Connected Attribute Lists for Improved Collaborative Filtering

April 22nd, 2008

The following idea applies to reddit.com, and other sites using collaborative filtering.  (Such as Netflix)

I propose that collaborative filtering sites quiz users on their beliefs, feelings, opinions, about many random things, much like a dating site, or a “What X are YOU?” meme.  After quizzing a user, they can utilize their answers to build secondary attributes based on feature extraction of the questionnaire across all users.  They then find what secondary attributes correlate to primary attributes, through a feature extraction of users primary attributes utilizing the secondary attributes as the training set.

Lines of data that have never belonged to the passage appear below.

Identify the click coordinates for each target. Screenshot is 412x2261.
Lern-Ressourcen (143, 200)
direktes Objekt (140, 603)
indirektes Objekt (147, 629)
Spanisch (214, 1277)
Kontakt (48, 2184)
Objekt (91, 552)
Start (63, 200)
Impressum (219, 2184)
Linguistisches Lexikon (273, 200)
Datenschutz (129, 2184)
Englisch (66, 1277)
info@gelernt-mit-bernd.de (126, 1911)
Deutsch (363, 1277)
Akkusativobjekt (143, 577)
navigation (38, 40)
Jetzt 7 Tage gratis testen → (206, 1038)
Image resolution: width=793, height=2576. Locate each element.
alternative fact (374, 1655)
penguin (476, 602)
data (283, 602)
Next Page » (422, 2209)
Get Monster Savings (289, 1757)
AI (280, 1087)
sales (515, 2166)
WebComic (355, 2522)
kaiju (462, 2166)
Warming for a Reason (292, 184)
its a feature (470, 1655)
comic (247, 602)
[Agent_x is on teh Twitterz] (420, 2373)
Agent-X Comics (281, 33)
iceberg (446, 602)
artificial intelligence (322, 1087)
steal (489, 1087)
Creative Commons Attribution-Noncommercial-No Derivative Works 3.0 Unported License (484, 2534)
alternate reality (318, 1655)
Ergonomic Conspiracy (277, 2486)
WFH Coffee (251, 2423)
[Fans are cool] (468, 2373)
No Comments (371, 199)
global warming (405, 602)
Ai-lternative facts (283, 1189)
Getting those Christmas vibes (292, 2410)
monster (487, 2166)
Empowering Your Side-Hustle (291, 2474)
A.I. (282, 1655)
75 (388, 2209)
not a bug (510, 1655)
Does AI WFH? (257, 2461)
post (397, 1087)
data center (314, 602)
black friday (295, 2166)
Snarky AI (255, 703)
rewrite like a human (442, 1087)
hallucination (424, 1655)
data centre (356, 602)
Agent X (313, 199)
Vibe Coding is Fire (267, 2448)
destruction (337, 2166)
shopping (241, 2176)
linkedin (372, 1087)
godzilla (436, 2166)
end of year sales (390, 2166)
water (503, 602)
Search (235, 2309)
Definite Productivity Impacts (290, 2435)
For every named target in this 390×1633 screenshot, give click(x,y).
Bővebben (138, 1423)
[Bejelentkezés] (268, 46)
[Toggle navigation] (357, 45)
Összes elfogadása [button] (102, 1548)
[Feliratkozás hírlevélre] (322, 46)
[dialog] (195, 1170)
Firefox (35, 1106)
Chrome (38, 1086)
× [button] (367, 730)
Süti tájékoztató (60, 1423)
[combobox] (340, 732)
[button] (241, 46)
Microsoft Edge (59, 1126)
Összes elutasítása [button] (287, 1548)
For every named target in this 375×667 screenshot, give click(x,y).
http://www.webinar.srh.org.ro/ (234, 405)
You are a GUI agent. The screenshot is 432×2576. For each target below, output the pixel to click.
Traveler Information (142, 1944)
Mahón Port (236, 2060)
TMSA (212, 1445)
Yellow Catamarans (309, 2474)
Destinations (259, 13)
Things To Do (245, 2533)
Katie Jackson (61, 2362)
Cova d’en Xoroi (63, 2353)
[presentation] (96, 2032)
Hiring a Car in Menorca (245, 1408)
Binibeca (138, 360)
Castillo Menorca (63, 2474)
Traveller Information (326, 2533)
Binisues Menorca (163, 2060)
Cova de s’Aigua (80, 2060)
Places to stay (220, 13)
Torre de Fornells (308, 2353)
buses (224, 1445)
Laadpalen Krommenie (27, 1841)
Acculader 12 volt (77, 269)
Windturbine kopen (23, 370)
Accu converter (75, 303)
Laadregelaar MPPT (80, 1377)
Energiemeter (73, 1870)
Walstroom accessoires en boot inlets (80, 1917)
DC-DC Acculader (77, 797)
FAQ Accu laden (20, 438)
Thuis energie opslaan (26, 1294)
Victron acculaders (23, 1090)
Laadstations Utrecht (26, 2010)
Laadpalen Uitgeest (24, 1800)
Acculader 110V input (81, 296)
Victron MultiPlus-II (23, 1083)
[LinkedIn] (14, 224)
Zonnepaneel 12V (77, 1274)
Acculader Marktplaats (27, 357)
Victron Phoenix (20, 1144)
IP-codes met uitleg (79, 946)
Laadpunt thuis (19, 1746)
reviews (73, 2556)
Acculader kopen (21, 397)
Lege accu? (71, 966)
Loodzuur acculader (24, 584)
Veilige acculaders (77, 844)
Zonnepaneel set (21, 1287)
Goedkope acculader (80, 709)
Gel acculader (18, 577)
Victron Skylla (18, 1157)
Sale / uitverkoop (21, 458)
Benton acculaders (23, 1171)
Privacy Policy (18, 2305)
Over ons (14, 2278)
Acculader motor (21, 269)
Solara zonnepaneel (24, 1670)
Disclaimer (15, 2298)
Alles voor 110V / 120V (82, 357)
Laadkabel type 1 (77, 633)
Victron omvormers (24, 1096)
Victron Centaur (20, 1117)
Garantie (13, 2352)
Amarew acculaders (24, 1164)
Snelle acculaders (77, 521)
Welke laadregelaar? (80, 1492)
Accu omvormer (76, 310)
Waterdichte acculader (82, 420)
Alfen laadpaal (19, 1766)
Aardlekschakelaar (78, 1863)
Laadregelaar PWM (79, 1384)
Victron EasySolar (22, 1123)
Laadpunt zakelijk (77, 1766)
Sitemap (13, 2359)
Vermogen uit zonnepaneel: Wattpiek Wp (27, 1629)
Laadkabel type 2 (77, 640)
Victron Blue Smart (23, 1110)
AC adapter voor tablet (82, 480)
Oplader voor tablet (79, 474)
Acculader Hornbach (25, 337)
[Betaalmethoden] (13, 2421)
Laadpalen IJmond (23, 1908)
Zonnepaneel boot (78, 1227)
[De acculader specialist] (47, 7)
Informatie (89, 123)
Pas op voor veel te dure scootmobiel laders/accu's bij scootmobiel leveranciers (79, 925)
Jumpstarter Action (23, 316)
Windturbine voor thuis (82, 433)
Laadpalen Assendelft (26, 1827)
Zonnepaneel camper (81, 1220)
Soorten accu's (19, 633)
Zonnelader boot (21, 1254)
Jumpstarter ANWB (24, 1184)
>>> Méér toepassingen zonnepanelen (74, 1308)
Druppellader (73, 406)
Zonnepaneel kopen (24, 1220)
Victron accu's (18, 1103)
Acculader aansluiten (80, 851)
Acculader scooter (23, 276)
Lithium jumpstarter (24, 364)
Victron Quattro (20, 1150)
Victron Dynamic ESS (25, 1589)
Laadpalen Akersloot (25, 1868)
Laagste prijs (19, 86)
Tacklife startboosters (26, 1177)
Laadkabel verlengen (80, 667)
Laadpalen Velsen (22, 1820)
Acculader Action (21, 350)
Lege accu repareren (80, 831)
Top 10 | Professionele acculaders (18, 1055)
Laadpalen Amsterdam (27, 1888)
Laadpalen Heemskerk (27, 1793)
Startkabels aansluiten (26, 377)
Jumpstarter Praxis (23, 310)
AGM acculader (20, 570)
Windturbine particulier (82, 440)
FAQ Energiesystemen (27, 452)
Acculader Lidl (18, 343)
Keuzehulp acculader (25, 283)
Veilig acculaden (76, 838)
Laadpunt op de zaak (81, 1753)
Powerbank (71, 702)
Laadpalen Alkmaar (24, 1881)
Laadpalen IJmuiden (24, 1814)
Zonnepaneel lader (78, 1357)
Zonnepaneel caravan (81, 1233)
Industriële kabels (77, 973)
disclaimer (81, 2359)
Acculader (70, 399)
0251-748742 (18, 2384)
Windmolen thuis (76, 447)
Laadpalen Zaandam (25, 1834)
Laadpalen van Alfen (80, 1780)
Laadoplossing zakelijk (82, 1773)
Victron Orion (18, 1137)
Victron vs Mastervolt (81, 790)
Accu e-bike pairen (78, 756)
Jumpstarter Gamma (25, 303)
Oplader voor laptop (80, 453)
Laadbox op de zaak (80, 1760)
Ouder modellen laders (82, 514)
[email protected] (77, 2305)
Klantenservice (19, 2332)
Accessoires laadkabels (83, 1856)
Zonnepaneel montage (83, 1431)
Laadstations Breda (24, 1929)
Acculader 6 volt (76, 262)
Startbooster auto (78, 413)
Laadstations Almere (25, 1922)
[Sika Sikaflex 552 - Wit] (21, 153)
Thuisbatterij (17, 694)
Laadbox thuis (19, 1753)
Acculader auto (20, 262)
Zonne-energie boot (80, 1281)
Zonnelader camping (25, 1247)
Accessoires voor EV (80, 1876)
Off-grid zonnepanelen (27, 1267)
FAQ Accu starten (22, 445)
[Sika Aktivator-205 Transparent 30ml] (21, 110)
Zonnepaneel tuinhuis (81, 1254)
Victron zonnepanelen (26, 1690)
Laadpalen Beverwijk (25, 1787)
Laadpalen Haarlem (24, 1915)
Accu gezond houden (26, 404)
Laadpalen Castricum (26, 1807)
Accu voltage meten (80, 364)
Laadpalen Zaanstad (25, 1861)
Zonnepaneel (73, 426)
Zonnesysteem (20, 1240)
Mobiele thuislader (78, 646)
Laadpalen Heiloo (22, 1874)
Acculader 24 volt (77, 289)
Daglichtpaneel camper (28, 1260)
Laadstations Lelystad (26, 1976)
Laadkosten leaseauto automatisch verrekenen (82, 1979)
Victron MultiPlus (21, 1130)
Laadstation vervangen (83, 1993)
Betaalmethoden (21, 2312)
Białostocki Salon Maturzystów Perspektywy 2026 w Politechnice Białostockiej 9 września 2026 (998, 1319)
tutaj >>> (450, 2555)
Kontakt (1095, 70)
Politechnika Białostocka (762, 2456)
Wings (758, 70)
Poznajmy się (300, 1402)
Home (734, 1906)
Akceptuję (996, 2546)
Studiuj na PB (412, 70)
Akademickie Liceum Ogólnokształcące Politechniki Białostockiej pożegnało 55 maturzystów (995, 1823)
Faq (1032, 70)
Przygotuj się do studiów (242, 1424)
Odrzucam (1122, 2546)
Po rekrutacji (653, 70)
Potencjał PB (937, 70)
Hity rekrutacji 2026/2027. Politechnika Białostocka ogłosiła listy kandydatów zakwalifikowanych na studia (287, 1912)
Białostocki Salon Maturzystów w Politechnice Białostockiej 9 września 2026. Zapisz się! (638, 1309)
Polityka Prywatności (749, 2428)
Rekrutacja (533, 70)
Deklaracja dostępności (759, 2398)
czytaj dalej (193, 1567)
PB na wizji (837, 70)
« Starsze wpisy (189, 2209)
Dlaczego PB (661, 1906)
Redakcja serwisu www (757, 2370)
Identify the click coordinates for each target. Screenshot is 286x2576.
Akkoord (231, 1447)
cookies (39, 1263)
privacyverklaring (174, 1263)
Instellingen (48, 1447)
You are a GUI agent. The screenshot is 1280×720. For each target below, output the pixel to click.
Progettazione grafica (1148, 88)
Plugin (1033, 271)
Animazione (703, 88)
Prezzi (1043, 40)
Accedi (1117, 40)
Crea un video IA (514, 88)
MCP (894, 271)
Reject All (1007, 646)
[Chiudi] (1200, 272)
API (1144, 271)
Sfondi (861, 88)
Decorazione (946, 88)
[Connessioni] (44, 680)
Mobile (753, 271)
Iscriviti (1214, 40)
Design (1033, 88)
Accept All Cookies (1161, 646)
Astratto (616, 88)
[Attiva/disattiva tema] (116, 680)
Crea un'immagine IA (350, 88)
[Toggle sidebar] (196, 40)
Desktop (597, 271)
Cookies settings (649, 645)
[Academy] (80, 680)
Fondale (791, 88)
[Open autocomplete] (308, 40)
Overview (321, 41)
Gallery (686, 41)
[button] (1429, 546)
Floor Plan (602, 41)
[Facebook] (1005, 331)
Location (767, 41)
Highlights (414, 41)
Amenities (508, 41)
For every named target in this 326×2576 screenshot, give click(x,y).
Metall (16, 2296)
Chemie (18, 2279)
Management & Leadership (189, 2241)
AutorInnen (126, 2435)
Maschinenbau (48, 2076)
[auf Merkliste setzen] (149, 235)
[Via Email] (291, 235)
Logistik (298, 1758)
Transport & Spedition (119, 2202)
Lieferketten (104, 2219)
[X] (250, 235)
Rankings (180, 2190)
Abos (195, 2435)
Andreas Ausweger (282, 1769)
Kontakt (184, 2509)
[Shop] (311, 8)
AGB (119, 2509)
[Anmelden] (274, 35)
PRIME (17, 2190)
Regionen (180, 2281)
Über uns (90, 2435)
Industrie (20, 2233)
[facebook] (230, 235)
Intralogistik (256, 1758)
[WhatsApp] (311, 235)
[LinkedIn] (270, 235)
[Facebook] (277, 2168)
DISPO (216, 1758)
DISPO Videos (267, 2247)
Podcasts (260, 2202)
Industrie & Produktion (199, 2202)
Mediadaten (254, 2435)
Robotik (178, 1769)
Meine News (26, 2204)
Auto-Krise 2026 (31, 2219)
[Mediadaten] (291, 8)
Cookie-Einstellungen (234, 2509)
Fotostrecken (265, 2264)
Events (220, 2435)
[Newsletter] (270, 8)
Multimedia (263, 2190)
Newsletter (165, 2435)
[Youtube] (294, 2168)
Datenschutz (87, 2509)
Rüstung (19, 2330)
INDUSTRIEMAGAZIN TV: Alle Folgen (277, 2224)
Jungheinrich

In other words, if a question asks:  “I think Ubuntu is better than OSX” and options are “Strongly agree?  Somewhat Agree?  No Opinion?  Somewhat disagree?  Strongly Disagreee?”  If I answer “somewhat agree”, then we make a comparison of the reddit.com attributes.  Say we find an attribute we name “Apple News Story Preference attribute” (Note that these attributes aren’t actually defined in the primary dataset, they are generated through feature extraction), then my result may show that I dislike apple news stories given my answer.  Or it may show I don’t hate them, because due to providing an opinion (and not strongly agreeing), I showed that I actually care about technology in general.  (Therefore the answer no opinion should be on a different dimension, and not part of the 1-5 scale applies to preference)

In contrast, some attributes will NOT have correspondences, such as the answer to whether or not you agree with the statement “I like the letter 352.”  It is arbitrary and random, and few attributes will relate to it in the primary attribute set, so therefore, stating any opinion on this quiz question provides no adjustment to the recommendation algorithm.  Note that correspondence of answers to primary set preferences will change as culture changes, so we shouldn’t compare 2008 answers to 2010, etc.

In summary, I want the recommendation algorithm to pair me with other people who have similar primary dataset attributes, and I believe we can use a secondary dataset to boost correspondences in a sparse matrix.

PS

From a user interface standpoint, one random question could appear on the sidebar every day for users to vote up or down (Either one random new one, or one random one from a set of 50).  This would give the learner a very nice, steady building, less sparse dataset, and if you wanted to decay the strength of “old opinions” in the dataset, this’d be a great method.  Basically “which half of the reddit users online today am I like? (And does that correspond to any attribute in the primary dataset)”

Gimp & Usability

April 15th, 2008

I’m really excited right now, because I just found a Gimp internal website geared towards Human-Computer Interaction for the GUI.  I think The Gimp GUI needs a lot of work.  It hasn’t changed very much, but it’s been slowly improving.  They’ve allowed some widgets to connect.  This is unexpected for me, I didn’t think the creators were interested in entertaining differing viewpoints.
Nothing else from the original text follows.